Miri raced against the wind, not realizing that her hair had come loose from its pins and was now flying out behind her.
A moment later, all three of them had reached the Andrews’ house. Miri lifted her skirts and took the steps on the porch, two at a time.
“Gracie! What is happening?”
Gracie, her furious eyes a dark indigo, finished dragging a trunk out and stood up straight, placing her hands on her hips. “Oh, hell’s bells. It wasn’t enough the soldiers took my house; they are taking Cinderella’s, too!”
“But, where will you go?” Merrie’s face blanched.
Gracie flattened her mouth into a flat line. “I have utterly no idea. But we are not staying here.”
“Well, I do. You are coming to Pembroke. With the children. All of you.” Angelica’s voice was quite firm. “Miss Betsy, too.”
Cinderella, who had come up behind Gracie, was staring over her shoulder, her chestnut curls bouncing. “Angel, we cannot do that. You have enough—”
“I am serious, Cinderella. The more of us who are there, the better. There is room in the nursery for the girls and Thomas can share the room with the boys.
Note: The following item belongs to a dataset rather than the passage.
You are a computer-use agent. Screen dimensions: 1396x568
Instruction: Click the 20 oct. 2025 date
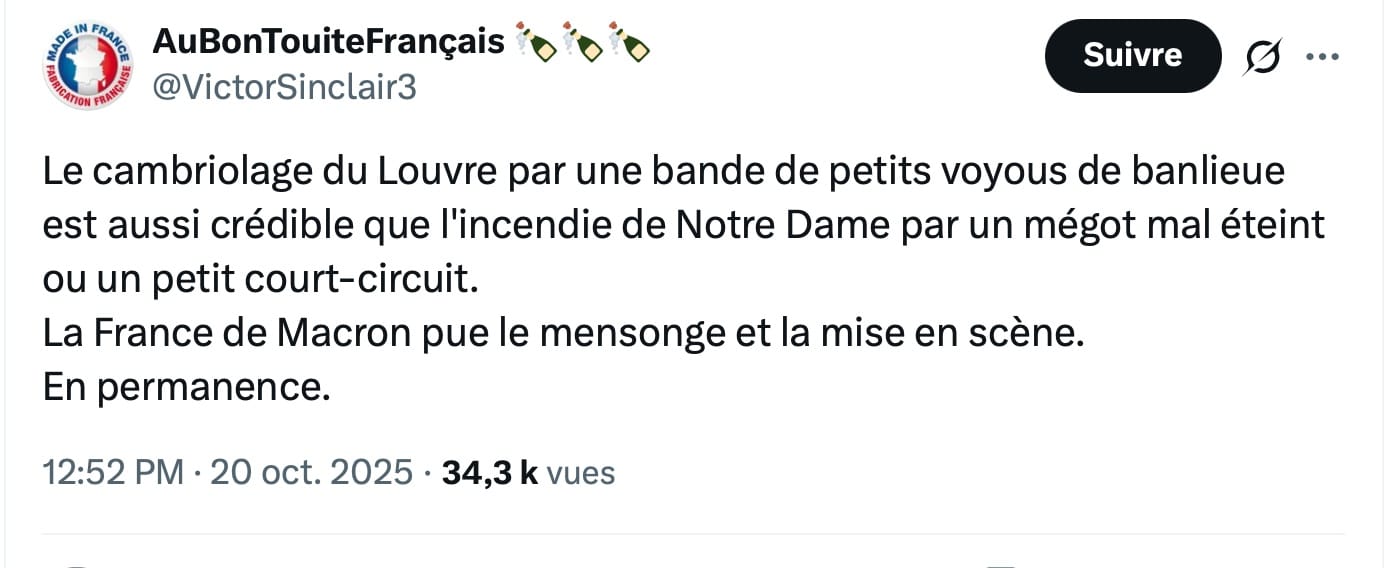tap(311, 472)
And there are empty rooms upstairs for you and Betsy.” Angelica began to grin now. “Shall I send Miss Hazel for you, myself?”
“Oh, no. Lord, no.”
Miri smiled. “When Burton was killed, Angelica asked me to come into the house. No, let me rephrase that. She demanded that I move in. When I refused, Miss Hazel came after me and nearly dragged me over. Out of my own house! Trust me, you two. You do not want that.” She looked from one to the other of them and leaned forward, lowering her voice. “And if you have any weapons, bring those too—and ammunition. Do not leave it for the army to take from you.” Then, she straightened. “I shall go down and send Benjamin after you. Then, I am going to the dormitory hospital to see what I can do. Merrie? Are you coming to pass out the treats?”
“Coming.” Merrie nodded, turning to go.
But Miri heard Gracie’s voice behind her, as she and Merrie began to cross the street, saying, “I swear. She’s as bossyas I am.”